Le facétieux Modigliani ira même jusqu’à taquiner Zborowski en lui disant avoir « vendu toutes les toiles ». Il n’en est rien. Dans la lettre suivante, adressée au même, le peintre lui lancera « Vous êtes un ballot qui ne comprend pas la blague. Je n’ai rien vendu du tout. ».
Survage, plus tard, précisera d’ailleurs que le champagne n’était en réalité que du « gros rouge ! »

1- Léopold Survage (1879-1968) est arrivé à Paris en 1908. Il est proche d’Apollinaire, de Férat et sa cousine la baronne d’Œttingen, dont il devient l’amant. Ami de Modigliani, il passe quelques jours à ses côtés à Nice, loin de Paris et de la grosse Bertha qui pilonne la capitale à la fin de la guerre, et pour que Modigliani trouve un climat plus propice au travail. Survage est l’un des fondateurs de la Section d’or.

2- Anna Zborowska (1885-1978) épouse Zborowski en 1914. Elle a souvent posé pour Modigliani, mais aussi pour Vallotton, Utrillo, Derain, Foujita ou encore Kisling.

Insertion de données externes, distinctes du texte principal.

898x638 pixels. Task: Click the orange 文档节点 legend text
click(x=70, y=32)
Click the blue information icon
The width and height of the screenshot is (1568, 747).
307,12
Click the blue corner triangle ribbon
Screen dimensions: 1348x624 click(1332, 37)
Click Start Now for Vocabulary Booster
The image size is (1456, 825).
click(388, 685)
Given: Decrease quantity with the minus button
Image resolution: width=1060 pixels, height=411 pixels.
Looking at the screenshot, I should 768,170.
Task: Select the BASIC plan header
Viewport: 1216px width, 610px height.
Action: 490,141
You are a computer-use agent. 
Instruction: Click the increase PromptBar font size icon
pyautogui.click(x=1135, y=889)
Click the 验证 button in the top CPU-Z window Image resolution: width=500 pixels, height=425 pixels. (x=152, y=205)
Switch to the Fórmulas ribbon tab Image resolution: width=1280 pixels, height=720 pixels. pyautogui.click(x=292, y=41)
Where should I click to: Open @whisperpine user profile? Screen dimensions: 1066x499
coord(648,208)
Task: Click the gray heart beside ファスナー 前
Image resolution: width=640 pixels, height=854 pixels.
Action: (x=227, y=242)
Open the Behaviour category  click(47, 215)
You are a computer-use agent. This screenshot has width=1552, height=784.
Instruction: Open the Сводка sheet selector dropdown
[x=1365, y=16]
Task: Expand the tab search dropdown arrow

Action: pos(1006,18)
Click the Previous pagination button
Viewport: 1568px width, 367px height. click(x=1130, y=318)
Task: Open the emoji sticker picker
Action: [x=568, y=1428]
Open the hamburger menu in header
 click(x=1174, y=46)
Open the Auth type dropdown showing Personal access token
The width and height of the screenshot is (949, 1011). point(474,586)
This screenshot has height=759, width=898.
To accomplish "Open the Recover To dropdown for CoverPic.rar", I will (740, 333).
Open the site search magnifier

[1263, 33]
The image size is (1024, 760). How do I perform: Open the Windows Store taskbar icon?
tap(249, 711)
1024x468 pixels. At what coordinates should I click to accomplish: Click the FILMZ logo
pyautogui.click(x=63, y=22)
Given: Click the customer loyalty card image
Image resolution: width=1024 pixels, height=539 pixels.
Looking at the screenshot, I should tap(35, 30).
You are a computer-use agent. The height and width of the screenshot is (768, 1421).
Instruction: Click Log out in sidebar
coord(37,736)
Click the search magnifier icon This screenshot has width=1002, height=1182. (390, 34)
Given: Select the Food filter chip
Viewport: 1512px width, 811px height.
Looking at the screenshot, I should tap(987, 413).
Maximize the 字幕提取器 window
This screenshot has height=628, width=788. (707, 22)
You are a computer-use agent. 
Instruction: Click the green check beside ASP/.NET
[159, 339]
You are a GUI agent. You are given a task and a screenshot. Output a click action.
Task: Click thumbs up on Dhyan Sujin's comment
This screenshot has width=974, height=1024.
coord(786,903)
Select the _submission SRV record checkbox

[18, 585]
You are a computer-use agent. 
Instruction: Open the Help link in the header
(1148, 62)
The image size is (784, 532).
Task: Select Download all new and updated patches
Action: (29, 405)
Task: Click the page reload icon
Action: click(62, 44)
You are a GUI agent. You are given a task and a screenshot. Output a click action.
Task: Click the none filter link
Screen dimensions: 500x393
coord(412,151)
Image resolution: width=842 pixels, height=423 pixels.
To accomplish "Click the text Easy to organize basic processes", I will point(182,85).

3- Modigliani écrit par erreur « Ic » pour « Hic ». On y lit une allusion transparente au début de la Vita Nova, de Dante : « ici commence la vie nouvelle ». Cette nouvelle année sera la dernière complète que vivra le peintre.

Références :
Modigliani, Lettres – éd. 1001 nuits, p. 51

On joint :
Un tirage argentique tardif figurant le fameux portrait Modigliani de face (12,9 x 8,6 cm)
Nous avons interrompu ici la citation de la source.